Work required. Pictures are not part of the answer. Write out exactly the lines from the one containing "Task: Open the App Browser panel" through the end of the material below.

Data in this exercise.
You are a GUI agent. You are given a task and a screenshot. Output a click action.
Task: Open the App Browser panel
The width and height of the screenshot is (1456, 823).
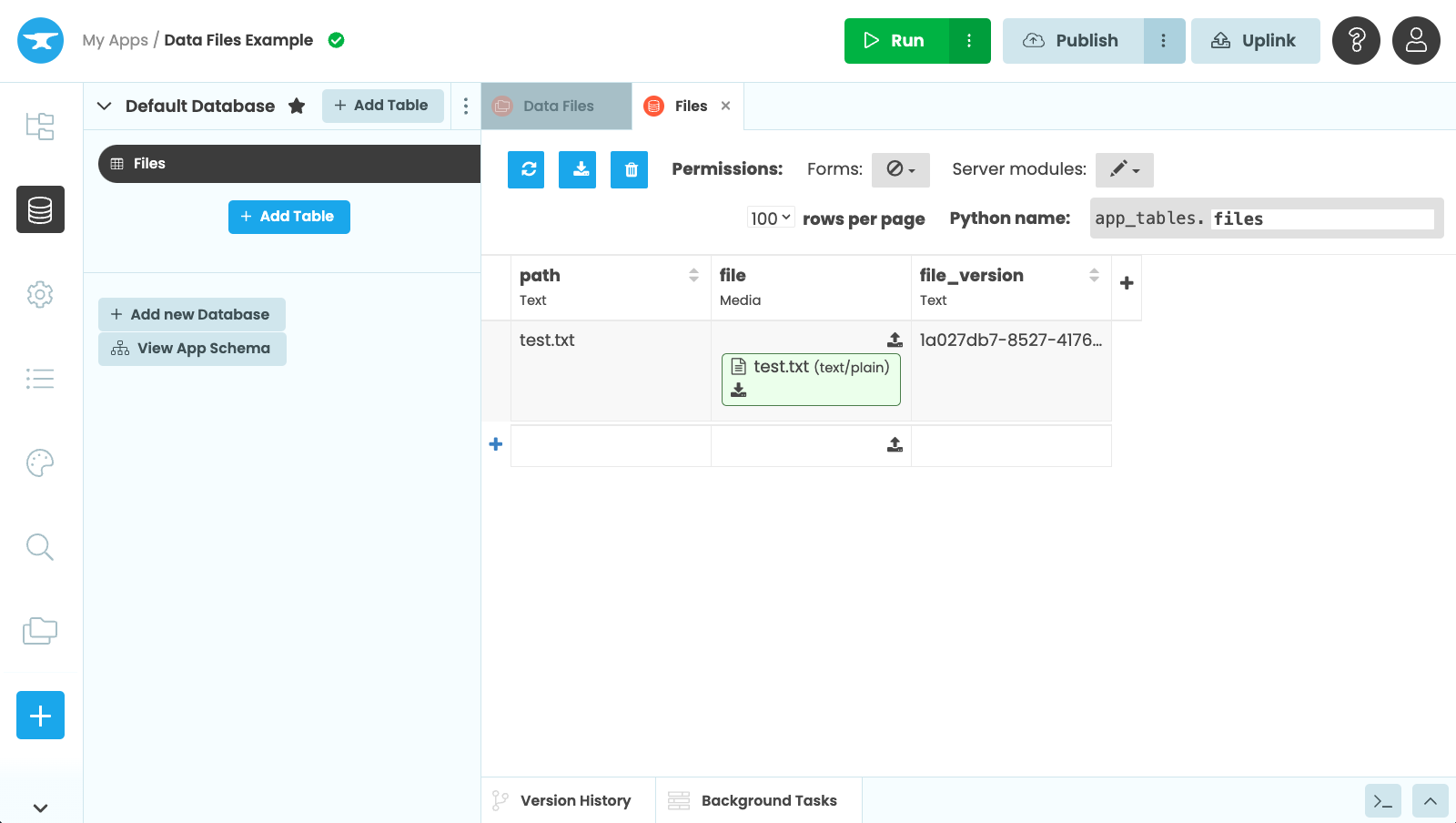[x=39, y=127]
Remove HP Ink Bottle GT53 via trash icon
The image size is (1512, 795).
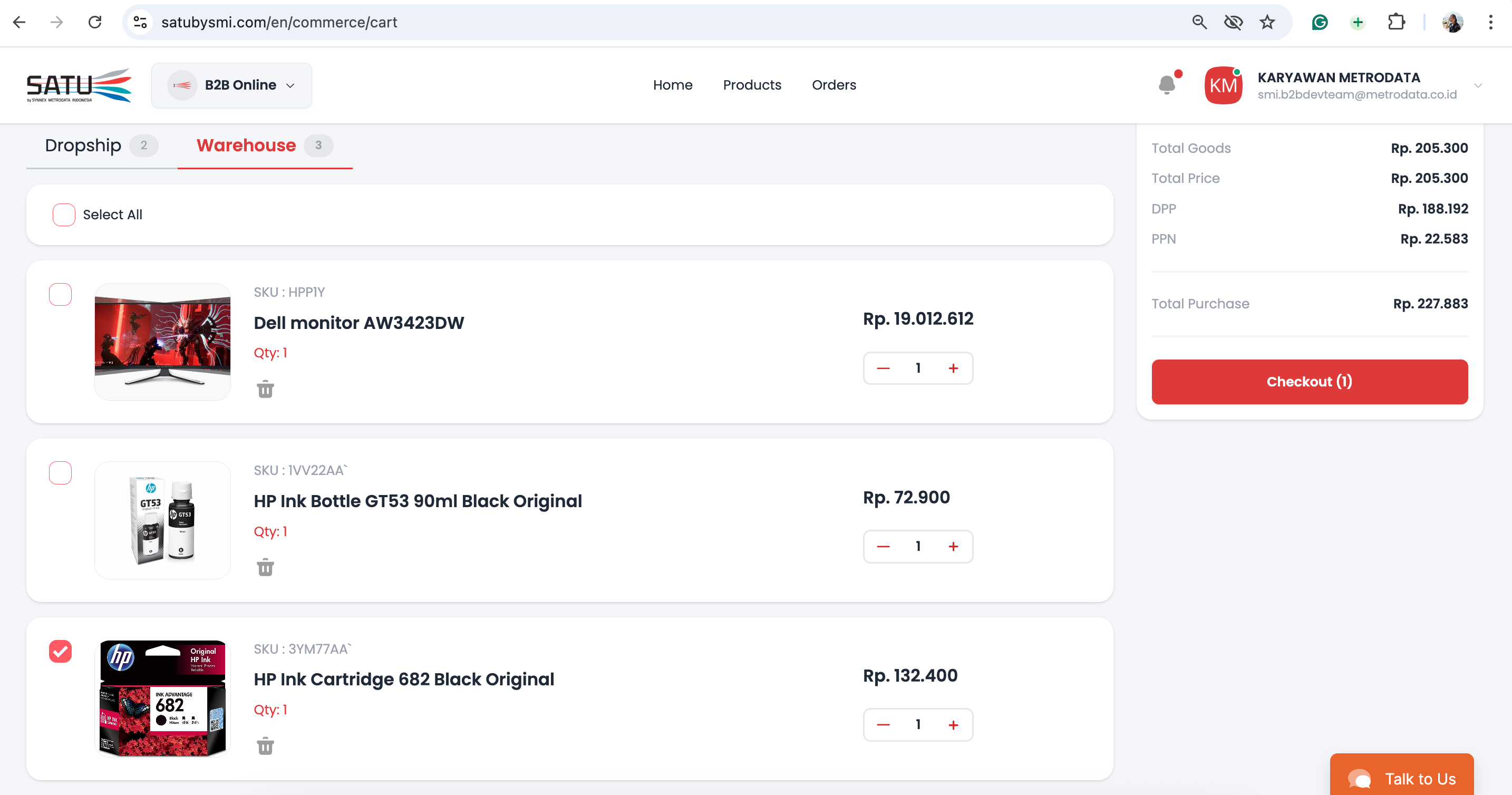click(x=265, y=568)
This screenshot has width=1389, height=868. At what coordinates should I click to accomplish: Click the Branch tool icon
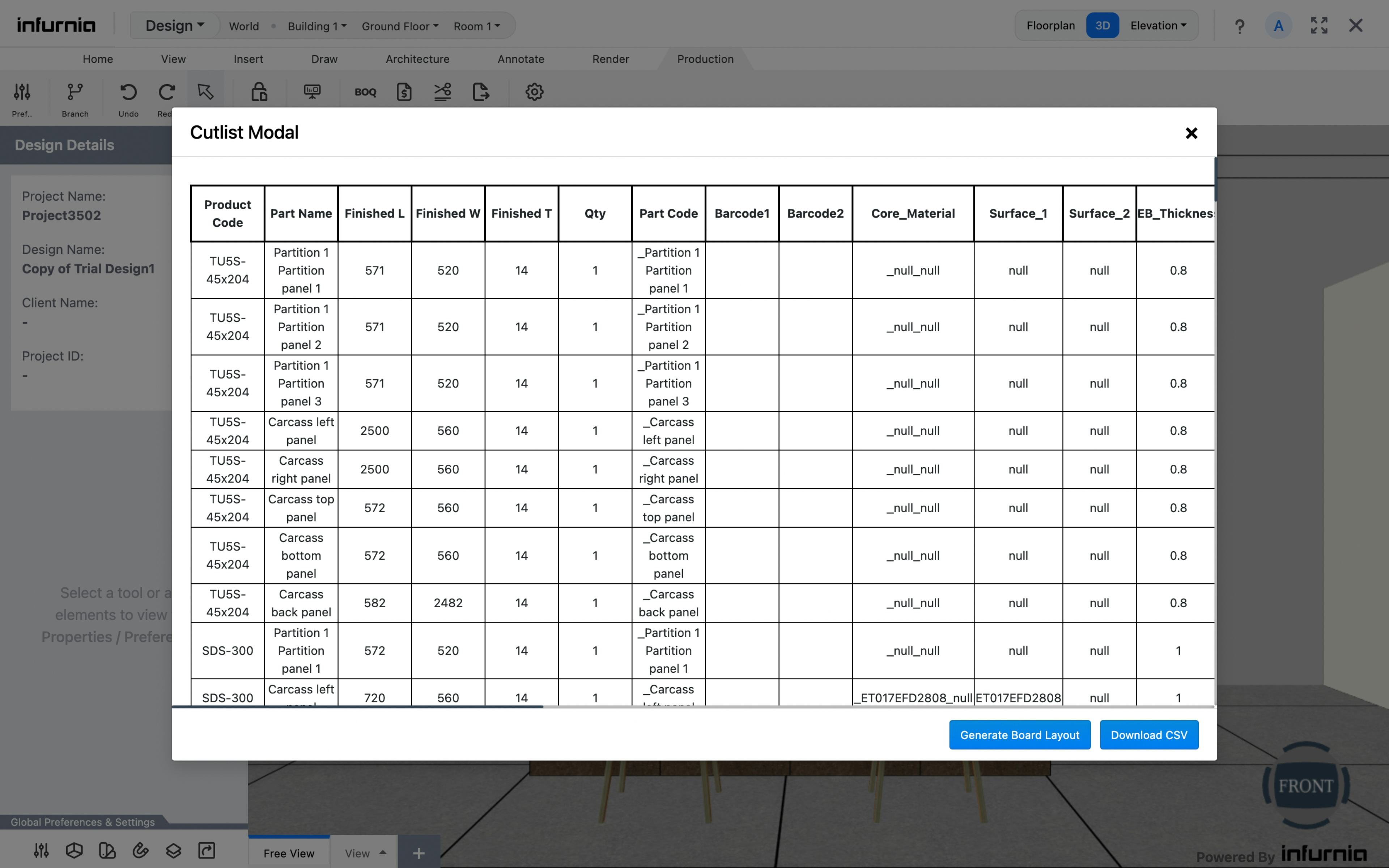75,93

Worked solution.
Task: Open the App Browser panel
The width and height of the screenshot is (1456, 823).
[x=39, y=127]
Remove HP Ink Bottle GT53 via trash icon
The image size is (1512, 795).
click(x=265, y=568)
This screenshot has width=1389, height=868. At what coordinates should I click to accomplish: Click the Branch tool icon
75,93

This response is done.